§ **The exercise**
Rewrite the part of the material that opens with the line containing "This screenshot has width=1138, height=572." and runs through the end of the material, substituting "image" for each "screenshot" and changing nothing else. Leave the pictures out of your answer.

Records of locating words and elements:
'''

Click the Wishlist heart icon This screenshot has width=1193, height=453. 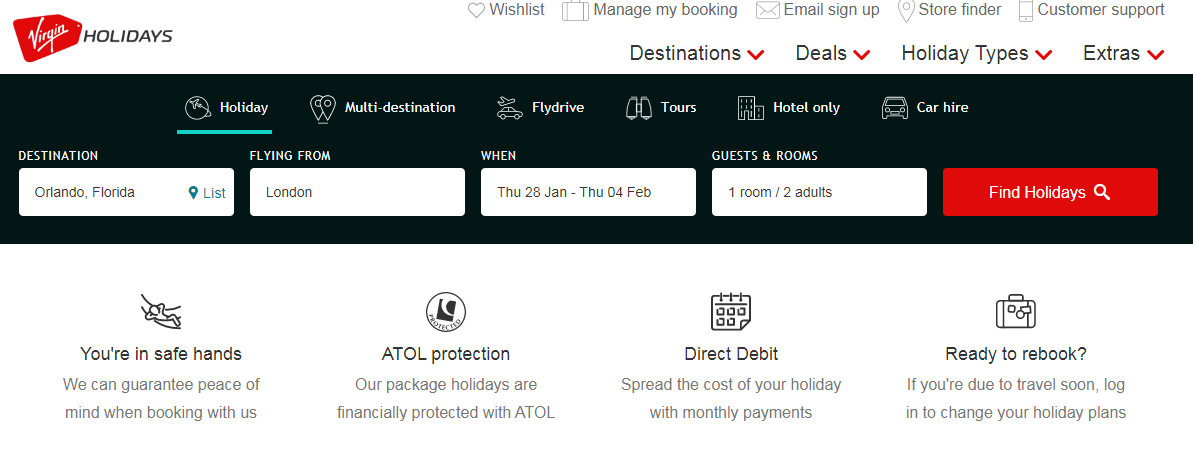[x=477, y=10]
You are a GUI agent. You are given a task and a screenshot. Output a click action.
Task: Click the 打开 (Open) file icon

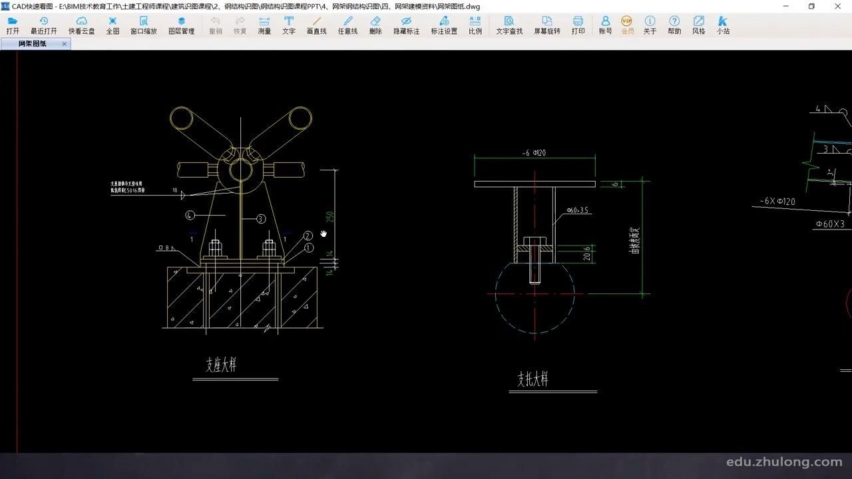pos(13,25)
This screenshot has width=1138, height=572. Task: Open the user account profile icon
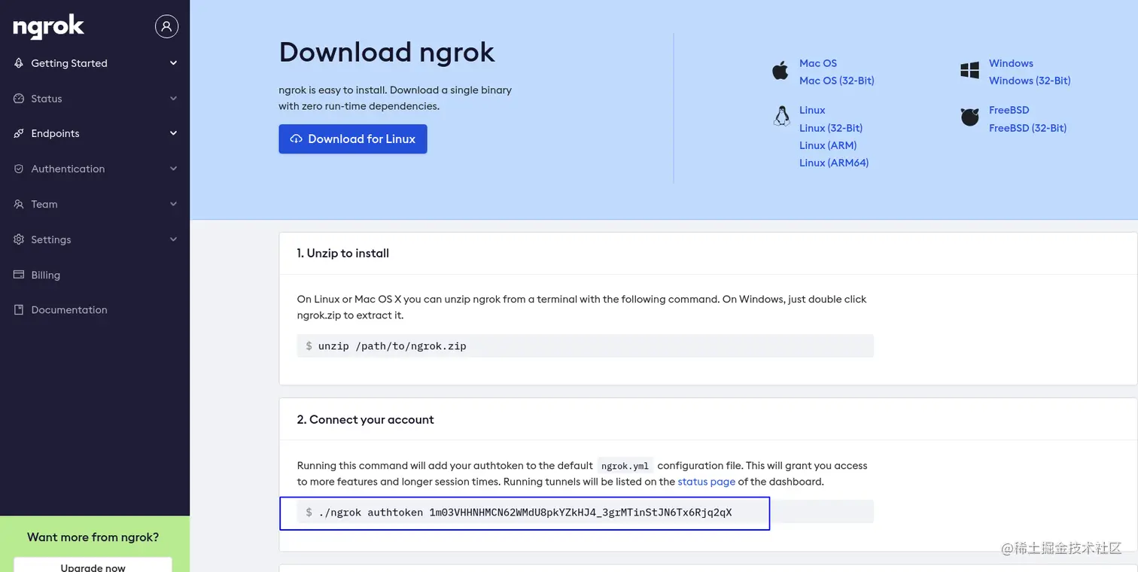pyautogui.click(x=166, y=26)
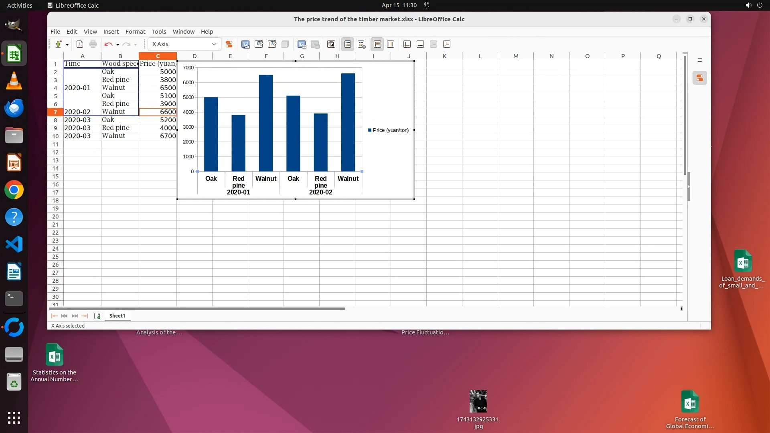Toggle Horizontal Grids in the toolbar

(x=377, y=44)
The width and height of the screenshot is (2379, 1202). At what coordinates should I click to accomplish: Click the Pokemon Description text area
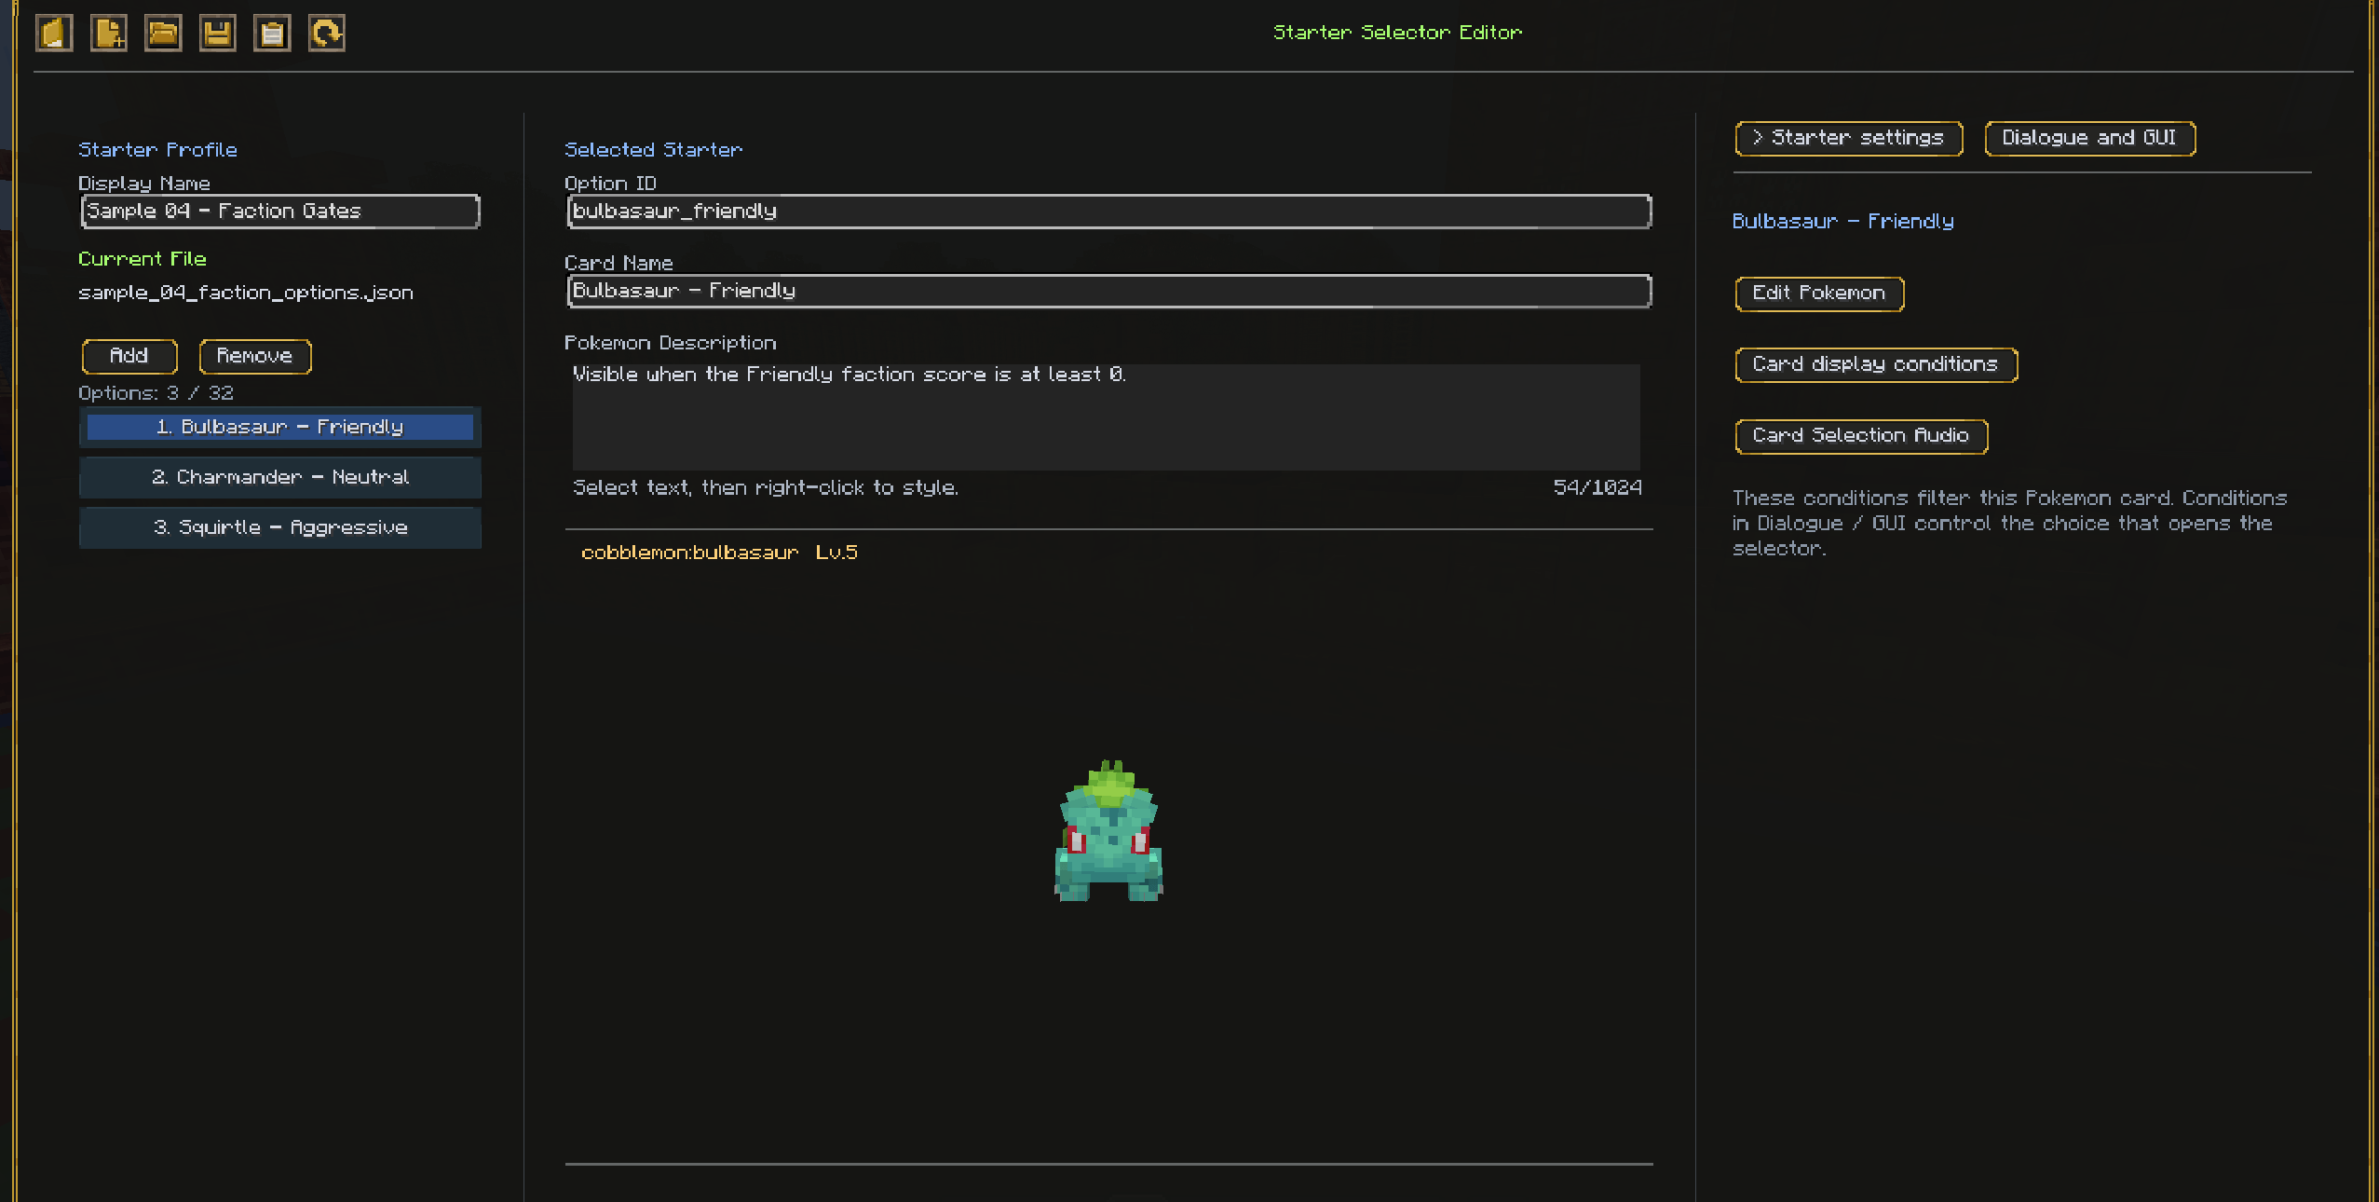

'''

§ **Written solution**
This image has width=1138, height=572. Task: Open the user account profile icon
pyautogui.click(x=166, y=26)
Toggle Horizontal Grids in the toolbar

(x=377, y=44)
The width and height of the image is (2379, 1202). At what coordinates should I click to accomplish: Click the Pokemon Description text area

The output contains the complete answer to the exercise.